Maja Hirsch zaliczyła makijażową wpadkę. Ktoś przesadził z pudrem
W poniedziałek 10 października warszawska elita ze świata show-biznesu i dziennikarstwa zgromadziła się w Międzynarodowym Centrum Kultury Nowy Teatr. Wśród zaproszonych gwiazd pojawiła się Maja Hirsch, która przyciągała uwagę nie tylko sukienką, ale i makijażową wpadką.
Na imprezie portalu naTemat nie brakowało koncertów na żywo, przemówień i akcji charytatywnych, a także obowiązkowej ścianki, przed którą zgromadzili się fotoreporterzy.

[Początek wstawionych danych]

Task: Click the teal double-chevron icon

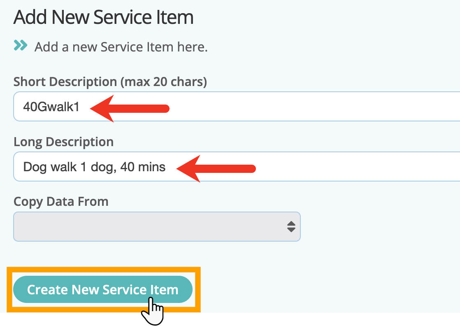Action: click(21, 45)
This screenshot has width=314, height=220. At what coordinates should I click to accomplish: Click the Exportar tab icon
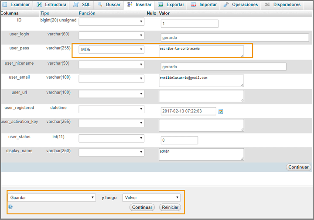pos(160,5)
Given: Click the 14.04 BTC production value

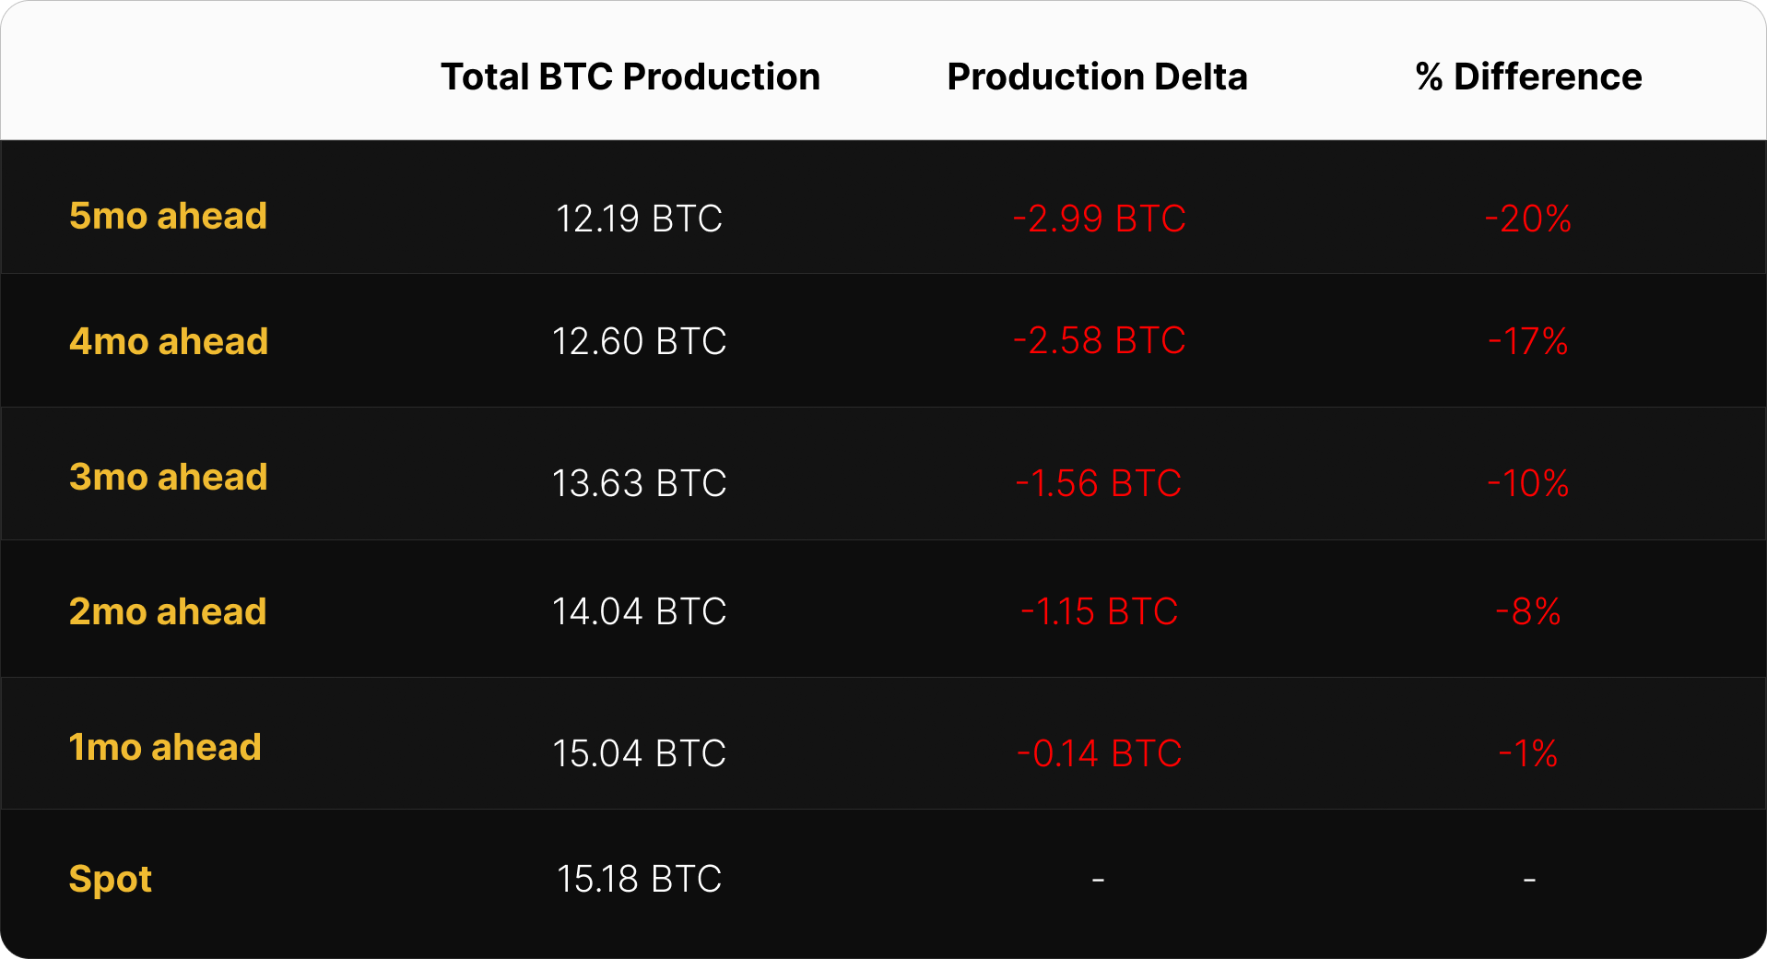Looking at the screenshot, I should coord(639,611).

Przed ich obiektywami pojawiły się takie osobistości jak Majka Jeżowska, Barbara Kurdej-Szatan z mężem Rafałem, Monika Olejnik, Jacek Pałasiński, Novika, Dawid Ogrodnik czy Anna Zejdler-Ibisz (naczelna "Gali" i pierwsza żona Krzysztofa Ibisza).
Była też Maja Hirsch, która na ten wieczór ubrała się w prześwitującą jasną sukienkę, mieniącą się cekinami. Uśmiech nie schodził z twarzy pozującej aktorki, choć w jej makijażu wyraźnie coś nie zagrało. Można by założyć, że nienaturalnie biała twarz aktorki uchwycona na zdjęciach to efekt sztucznego oświetlenia. Z drugiej strony, inne panie pozujące w tych samych warunkach nie miały takiego problemu.
Maja Hirsch to aktorka filmowa, telewizyjna i teatralna, która największą rozpoznawalność zdobyła rolą w serialu "Brzydula". Ostatnio można ją było oglądać w reality show "Przez Atlantyk".